Praveen/Melati akhirnya juara All England 2020 setelah menang rubber game, 21-15, 17-21, 21-8. Itu salah satu penampilan terbaik mereka di turnamen BWF World Tour.
Nah, kekalahan di final All England itu rupanya benar-benar dipelajari oleh Dechapol/Sapsire. Mereka mengevaluasi penampilan mereka dan juga lawan. Mungkin mereka melakukan itu berbulan-bulan.
Hasilnya, di final Thailand Open siang tadi, mereka benar-benar siap menghadapi Praveen/Melati. Mereka mampu membuat Praveen/Melati tidak mampu mengembangkan permainan.
Tahu Praveen memiliki smash berbahaya, Dechapol dan Sapsiree sangat jarang mengangkat shuttlecock. Sebaliknya, mereka lebih sering memainkan bola flat dan mengajak Praveen/Melati bermain cepat.
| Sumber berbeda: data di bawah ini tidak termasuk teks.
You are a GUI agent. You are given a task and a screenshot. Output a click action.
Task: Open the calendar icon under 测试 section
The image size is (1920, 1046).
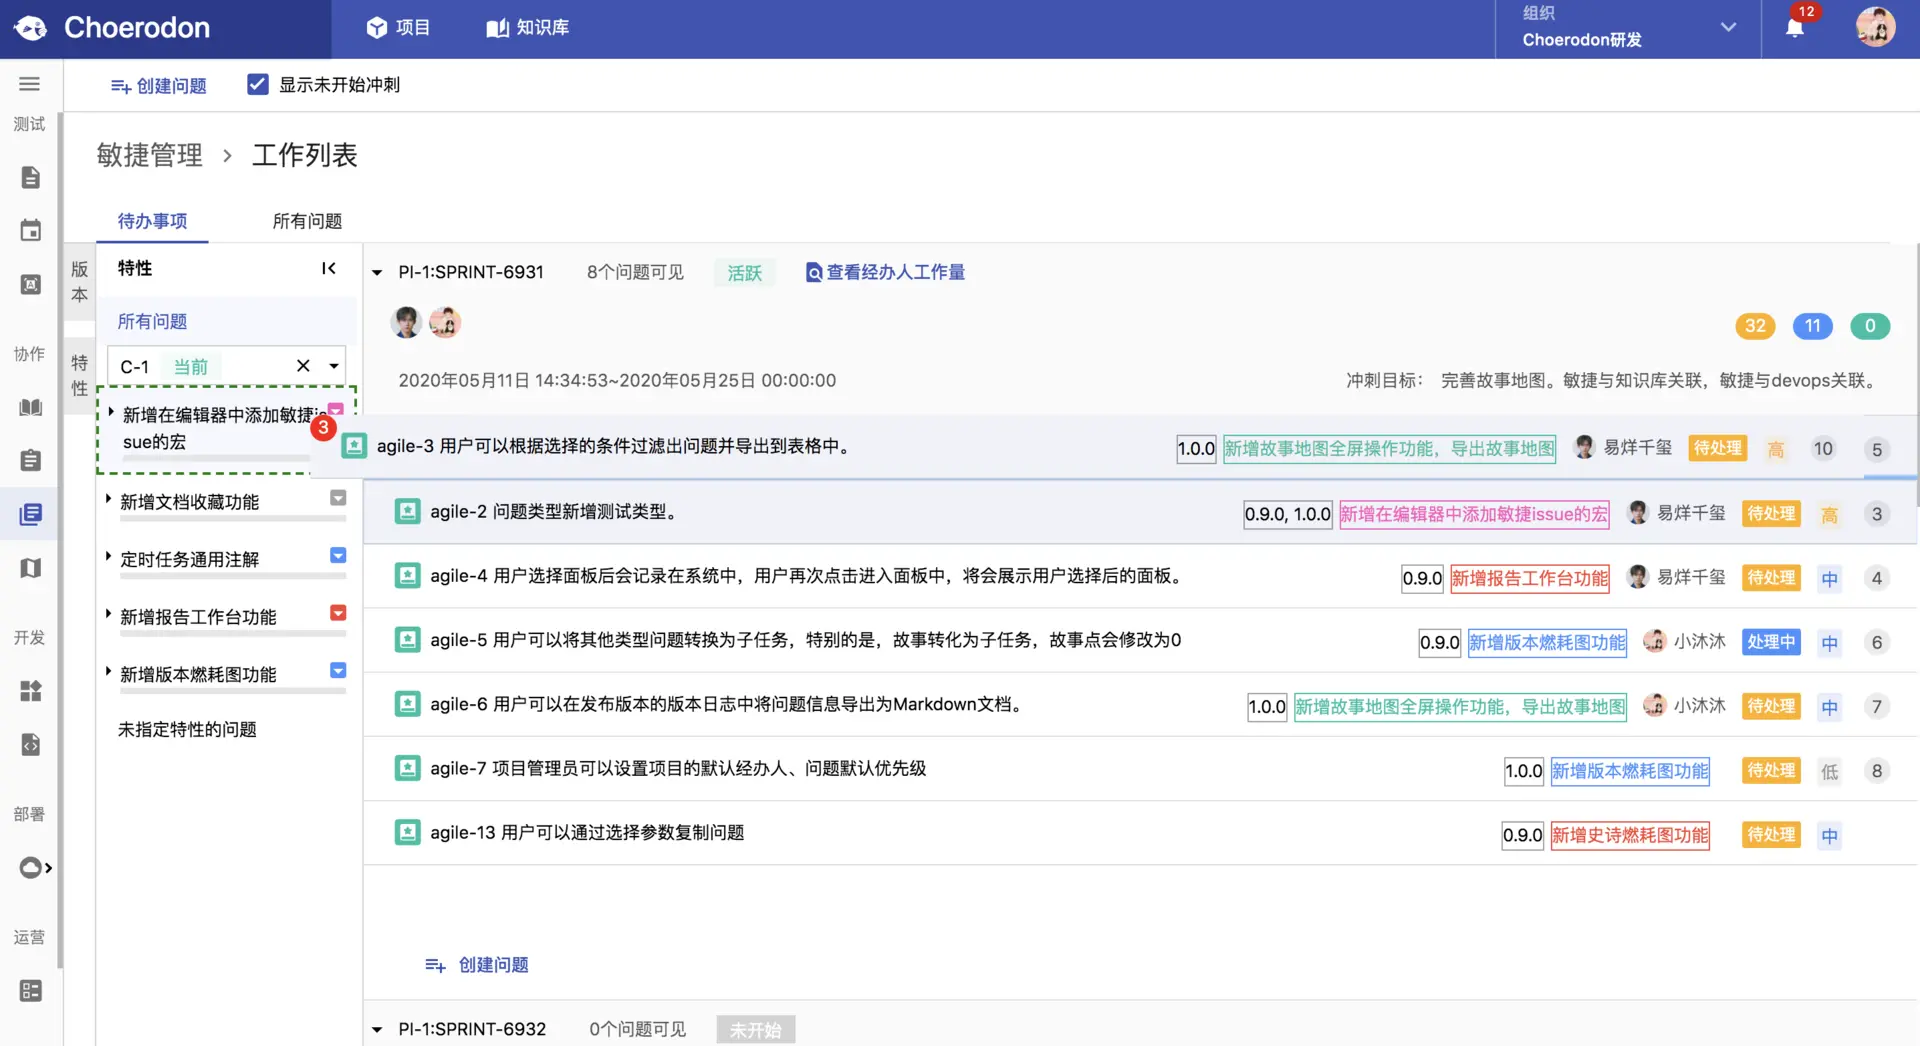pos(29,229)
Cara main Dechapol/Sapsiree ini berbeda dibandingkan ketika mereka tampil di final All England. Kala itu, Praveen leluasa melakukan smash karena mendapatkan bola-bola matang. Karenanya, Praveen/Melati bahkan unggul 21-8 di game yang membawa mereka juara.
Cara main yang berbeda itulah yang menjadi faktor pertama penentu kemenangan ganda Thailand ini. Faktanya, sepanjang game pertama, sangat jarang Praveen mendapatkan smash yang menjadi senjata utamanya untuk mendapatkan poin.
Dechapol/Sapsiree unggul nyaman, 11-3 di interval pertama. Lantas, di interval kedua, Praveen/Melati bahkan tidak mendapat poin sama sekali.
Selain itu, pertahanan Dechapol/Sapsiree juga sedang bagus-bagusnya. Meski Praveen dan Melati mendapatkan kesempatan smash, tetapi mereka tidak mudah mati. Ini faktor kedua.